(Records from a data source)

# # # # #

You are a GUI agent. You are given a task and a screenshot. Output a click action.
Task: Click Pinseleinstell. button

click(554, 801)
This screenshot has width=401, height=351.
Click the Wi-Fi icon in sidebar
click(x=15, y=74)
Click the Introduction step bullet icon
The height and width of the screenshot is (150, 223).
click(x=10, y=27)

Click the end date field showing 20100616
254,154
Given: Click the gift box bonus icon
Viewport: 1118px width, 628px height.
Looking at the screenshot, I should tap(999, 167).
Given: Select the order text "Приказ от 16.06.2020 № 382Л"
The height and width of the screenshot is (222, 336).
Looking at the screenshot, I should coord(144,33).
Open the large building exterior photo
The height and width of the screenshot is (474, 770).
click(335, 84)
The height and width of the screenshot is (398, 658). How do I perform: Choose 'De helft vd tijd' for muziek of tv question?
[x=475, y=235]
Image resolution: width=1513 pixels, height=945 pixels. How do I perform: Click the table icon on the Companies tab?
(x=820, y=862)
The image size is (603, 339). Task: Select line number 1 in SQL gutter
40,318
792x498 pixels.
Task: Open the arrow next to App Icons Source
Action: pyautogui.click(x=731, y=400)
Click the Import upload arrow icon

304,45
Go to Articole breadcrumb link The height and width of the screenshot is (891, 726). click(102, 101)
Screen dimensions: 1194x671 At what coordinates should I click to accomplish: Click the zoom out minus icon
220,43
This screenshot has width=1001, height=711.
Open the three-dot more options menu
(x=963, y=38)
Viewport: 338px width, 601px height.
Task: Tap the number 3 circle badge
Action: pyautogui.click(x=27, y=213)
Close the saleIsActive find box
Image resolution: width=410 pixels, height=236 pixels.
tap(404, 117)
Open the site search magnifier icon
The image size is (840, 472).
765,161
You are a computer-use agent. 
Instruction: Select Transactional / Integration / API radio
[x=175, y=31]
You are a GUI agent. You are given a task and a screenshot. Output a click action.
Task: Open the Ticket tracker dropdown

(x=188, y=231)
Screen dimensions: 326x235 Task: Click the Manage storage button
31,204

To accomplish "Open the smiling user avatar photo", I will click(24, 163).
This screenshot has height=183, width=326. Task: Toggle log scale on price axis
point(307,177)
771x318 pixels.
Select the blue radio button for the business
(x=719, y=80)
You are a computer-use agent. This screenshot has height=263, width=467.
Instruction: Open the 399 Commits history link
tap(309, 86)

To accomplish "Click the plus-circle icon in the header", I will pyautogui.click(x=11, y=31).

# # # # #

== Objective ==
Present every one of the lines above as a numbered list, omitting blank lines.

== Full answer ==
1. You are a GUI agent. You are given a task and a screenshot. Output a click action.
2. Task: Click Pinseleinstell. button
3. click(554, 801)
4. This screenshot has width=401, height=351.
5. Click the Wi-Fi icon in sidebar
6. click(x=15, y=74)
7. Click the Introduction step bullet icon
8. The height and width of the screenshot is (150, 223).
9. click(x=10, y=27)
10. Click the end date field showing 20100616
11. 254,154
12. Given: Click the gift box bonus icon
13. Viewport: 1118px width, 628px height.
14. Looking at the screenshot, I should tap(999, 167).
15. Given: Select the order text "Приказ от 16.06.2020 № 382Л"
16. The height and width of the screenshot is (222, 336).
17. Looking at the screenshot, I should coord(144,33).
18. Open the large building exterior photo
19. The height and width of the screenshot is (474, 770).
20. click(335, 84)
21. The height and width of the screenshot is (398, 658). How do I perform: Choose 'De helft vd tijd' for muziek of tv question?
22. [x=475, y=235]
23. Image resolution: width=1513 pixels, height=945 pixels. How do I perform: Click the table icon on the Companies tab?
24. (x=820, y=862)
25. The image size is (603, 339). Task: Select line number 1 in SQL gutter
26. 40,318
27. 792x498 pixels.
28. Task: Open the arrow next to App Icons Source
29. Action: pyautogui.click(x=731, y=400)
30. Click the Import upload arrow icon
31. 304,45
32. Go to Articole breadcrumb link The height and width of the screenshot is (891, 726). click(102, 101)
33. Screen dimensions: 1194x671 At what coordinates should I click to accomplish: Click the zoom out minus icon
34. 220,43
35. This screenshot has width=1001, height=711.
36. Open the three-dot more options menu
37. (x=963, y=38)
38. Viewport: 338px width, 601px height.
39. Task: Tap the number 3 circle badge
40. Action: pyautogui.click(x=27, y=213)
41. Close the saleIsActive find box
42. Image resolution: width=410 pixels, height=236 pixels.
43. tap(404, 117)
44. Open the site search magnifier icon
45. The image size is (840, 472).
46. 765,161
47. You are a computer-use agent. 
48. Instruction: Select Transactional / Integration / API radio
49. [x=175, y=31]
50. You are a GUI agent. You are given a task and a screenshot. Output a click action.
51. Task: Open the Ticket tracker dropdown
52. (x=188, y=231)
53. Screen dimensions: 326x235 Task: Click the Manage storage button
54. 31,204
55. To accomplish "Open the smiling user avatar photo", I will click(24, 163).
56. This screenshot has height=183, width=326. Task: Toggle log scale on price axis
57. point(307,177)
58. 771x318 pixels.
59. Select the blue radio button for the business
60. (x=719, y=80)
61. You are a computer-use agent. This screenshot has height=263, width=467.
62. Instruction: Open the 399 Commits history link
63. tap(309, 86)
64. To accomplish "Click the plus-circle icon in the header", I will pyautogui.click(x=11, y=31).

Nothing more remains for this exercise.